Energía y conexión: Elena Rose llena La Riviera en Madrid

Desde el principio da la sensación de que es una de las últimas veces que se podrá ver a Elena Rose en un escenario tan pequeño como La Riviera en Madrid. Es cierto que la sala de conciertos es uno de los escenarios más importantes de la capital, pero con varias nominaciones en los Latin Grammy bajo el brazo y los espaldarazos en las últimas semanas de figuras como Alejandro Sanz, Ricardo Arjona o Shakira, la han transformado de uno de los secretos mejor guardados del pop latino a una artista emergente en pleno punto de ebullición.

Pero, realmente, no ha sido un cambio de la noche a la mañana. La artista ha pasado años trabajando para llegar a este momento, pasando de bares pequeños a festivales en Latinoamérica y agotando dos veces la sala anoche en pocas horas; y, aunque problemas con sus vuelos le obligaron a cancelar uno de los dos conciertos, el segundo ha servido para confirmar su espacio en el nuevo momento del pop.

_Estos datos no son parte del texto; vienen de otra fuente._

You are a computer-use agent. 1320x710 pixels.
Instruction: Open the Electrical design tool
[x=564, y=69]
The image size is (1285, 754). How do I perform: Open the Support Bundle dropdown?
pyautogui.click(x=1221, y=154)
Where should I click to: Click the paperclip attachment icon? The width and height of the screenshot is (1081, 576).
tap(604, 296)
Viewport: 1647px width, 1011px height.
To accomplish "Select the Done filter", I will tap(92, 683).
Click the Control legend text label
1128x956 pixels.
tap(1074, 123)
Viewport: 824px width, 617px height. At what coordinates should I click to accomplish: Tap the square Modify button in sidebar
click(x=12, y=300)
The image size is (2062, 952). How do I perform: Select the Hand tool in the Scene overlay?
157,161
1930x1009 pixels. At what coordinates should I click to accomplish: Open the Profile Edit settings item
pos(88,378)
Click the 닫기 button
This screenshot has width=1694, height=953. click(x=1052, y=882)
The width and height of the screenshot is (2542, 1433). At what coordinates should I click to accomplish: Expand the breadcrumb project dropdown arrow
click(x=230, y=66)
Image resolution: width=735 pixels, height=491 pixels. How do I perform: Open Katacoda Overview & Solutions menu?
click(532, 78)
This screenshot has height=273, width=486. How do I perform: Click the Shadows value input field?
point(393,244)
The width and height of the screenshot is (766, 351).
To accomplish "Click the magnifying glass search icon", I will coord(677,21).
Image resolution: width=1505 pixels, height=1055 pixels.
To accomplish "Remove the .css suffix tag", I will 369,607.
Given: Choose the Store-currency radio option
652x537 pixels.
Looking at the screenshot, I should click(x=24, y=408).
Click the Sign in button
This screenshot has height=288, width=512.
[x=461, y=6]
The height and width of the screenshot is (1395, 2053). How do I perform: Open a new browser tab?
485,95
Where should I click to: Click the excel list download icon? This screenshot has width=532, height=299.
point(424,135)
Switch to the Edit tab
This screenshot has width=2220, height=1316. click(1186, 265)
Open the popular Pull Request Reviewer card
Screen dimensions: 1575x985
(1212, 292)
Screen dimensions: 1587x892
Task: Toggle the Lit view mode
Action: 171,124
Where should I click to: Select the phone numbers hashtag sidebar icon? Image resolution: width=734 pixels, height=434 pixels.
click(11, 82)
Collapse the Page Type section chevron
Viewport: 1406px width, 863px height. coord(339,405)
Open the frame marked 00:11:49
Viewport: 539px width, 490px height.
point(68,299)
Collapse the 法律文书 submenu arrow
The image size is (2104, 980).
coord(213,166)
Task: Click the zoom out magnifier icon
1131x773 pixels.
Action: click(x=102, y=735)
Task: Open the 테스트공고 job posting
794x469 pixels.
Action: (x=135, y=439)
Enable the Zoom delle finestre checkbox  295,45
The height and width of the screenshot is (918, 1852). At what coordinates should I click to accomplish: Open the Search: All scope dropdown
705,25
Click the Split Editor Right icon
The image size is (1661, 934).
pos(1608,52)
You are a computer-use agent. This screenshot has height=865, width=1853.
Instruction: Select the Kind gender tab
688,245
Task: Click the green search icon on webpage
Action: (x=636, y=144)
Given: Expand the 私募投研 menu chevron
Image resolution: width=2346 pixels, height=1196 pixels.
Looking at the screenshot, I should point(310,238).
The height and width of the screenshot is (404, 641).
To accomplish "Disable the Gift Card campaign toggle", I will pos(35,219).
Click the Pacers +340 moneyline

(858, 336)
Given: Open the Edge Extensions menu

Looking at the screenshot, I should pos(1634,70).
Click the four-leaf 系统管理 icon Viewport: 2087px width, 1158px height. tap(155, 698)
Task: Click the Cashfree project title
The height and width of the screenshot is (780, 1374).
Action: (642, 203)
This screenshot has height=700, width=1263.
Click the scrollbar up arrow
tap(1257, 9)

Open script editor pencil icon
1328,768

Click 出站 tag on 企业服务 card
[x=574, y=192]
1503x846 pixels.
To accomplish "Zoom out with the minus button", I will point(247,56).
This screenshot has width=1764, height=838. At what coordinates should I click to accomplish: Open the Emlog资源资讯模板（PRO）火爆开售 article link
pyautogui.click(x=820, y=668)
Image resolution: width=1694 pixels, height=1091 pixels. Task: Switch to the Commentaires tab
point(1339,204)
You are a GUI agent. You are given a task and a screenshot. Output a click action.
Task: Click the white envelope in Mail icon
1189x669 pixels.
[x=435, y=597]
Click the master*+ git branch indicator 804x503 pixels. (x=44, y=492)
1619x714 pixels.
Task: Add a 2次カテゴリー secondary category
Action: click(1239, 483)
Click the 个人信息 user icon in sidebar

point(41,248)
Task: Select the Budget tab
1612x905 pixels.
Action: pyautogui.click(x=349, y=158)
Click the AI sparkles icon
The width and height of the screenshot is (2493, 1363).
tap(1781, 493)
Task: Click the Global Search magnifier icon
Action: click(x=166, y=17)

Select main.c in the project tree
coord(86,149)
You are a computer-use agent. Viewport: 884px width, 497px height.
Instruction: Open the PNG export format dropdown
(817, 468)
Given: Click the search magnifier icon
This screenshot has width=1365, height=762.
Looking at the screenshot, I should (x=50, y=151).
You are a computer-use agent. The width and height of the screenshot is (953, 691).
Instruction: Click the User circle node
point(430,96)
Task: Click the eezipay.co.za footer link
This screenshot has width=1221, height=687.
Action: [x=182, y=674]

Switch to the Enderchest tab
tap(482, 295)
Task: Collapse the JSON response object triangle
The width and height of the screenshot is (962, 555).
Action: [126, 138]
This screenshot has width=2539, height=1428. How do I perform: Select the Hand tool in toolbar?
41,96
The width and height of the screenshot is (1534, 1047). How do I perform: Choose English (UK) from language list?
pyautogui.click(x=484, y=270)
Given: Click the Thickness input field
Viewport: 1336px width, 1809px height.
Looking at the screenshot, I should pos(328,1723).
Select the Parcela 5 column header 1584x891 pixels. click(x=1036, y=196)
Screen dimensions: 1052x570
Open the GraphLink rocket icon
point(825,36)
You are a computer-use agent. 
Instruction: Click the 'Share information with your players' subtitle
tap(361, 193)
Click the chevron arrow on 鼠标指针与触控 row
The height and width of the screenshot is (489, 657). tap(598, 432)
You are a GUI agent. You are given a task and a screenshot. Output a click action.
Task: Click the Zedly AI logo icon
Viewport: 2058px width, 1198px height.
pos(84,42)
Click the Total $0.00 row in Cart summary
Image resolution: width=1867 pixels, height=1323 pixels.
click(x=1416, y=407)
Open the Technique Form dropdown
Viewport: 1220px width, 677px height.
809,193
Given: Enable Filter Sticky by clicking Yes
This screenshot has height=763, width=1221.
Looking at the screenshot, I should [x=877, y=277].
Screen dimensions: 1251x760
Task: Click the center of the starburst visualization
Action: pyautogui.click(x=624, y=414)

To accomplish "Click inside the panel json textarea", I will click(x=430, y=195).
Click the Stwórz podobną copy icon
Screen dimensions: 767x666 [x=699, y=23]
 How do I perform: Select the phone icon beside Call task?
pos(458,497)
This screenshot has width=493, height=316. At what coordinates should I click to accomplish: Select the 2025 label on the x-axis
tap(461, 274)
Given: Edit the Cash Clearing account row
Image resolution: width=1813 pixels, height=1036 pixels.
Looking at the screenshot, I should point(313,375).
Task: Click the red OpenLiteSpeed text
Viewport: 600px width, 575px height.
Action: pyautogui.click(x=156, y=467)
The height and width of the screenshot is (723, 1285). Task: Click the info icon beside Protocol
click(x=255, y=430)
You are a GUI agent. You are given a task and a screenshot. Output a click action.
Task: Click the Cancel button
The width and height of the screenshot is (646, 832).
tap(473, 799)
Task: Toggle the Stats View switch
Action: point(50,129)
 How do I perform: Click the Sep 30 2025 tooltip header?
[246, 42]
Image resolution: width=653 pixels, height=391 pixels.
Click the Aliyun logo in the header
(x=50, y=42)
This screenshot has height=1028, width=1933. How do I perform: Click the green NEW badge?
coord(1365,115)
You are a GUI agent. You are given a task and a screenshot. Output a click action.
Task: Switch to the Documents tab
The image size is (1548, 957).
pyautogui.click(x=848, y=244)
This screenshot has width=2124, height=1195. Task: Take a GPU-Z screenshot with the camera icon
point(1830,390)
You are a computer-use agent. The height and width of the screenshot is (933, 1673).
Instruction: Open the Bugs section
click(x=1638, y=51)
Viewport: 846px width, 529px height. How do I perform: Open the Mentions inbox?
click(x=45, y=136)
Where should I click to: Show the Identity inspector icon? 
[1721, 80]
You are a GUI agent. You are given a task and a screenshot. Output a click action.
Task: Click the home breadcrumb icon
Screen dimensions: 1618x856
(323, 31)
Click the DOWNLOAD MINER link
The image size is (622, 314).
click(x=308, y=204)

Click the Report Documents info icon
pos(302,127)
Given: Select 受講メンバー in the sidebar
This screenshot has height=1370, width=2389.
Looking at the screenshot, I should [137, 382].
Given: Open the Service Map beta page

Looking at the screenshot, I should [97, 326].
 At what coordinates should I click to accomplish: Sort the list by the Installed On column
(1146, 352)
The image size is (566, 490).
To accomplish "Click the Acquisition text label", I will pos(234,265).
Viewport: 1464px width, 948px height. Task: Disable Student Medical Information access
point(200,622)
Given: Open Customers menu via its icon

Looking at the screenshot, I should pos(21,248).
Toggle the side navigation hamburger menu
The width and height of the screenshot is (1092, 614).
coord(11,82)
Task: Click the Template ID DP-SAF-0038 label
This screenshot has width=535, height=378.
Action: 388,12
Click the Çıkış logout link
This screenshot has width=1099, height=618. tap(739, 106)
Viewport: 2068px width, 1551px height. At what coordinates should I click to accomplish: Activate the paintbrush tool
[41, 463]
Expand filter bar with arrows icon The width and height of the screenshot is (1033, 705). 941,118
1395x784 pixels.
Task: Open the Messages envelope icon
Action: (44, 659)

Y es que, desde el inicio del concierto, se hizo evidente que Elena Rose es una de las voces más interesantes del nuevo pop en español. La venezolana toma el escenario como si fuese una veterana del mundo de la música y tiene una conexión con su público mucho mayor a la de la mayoría de sus contemporáneas. Durante la hora y media aproximada que duró el concierto, los presentes bailaron, lloraron y sonrieron con ella, y ella devolvió tanto cariño como fue posible.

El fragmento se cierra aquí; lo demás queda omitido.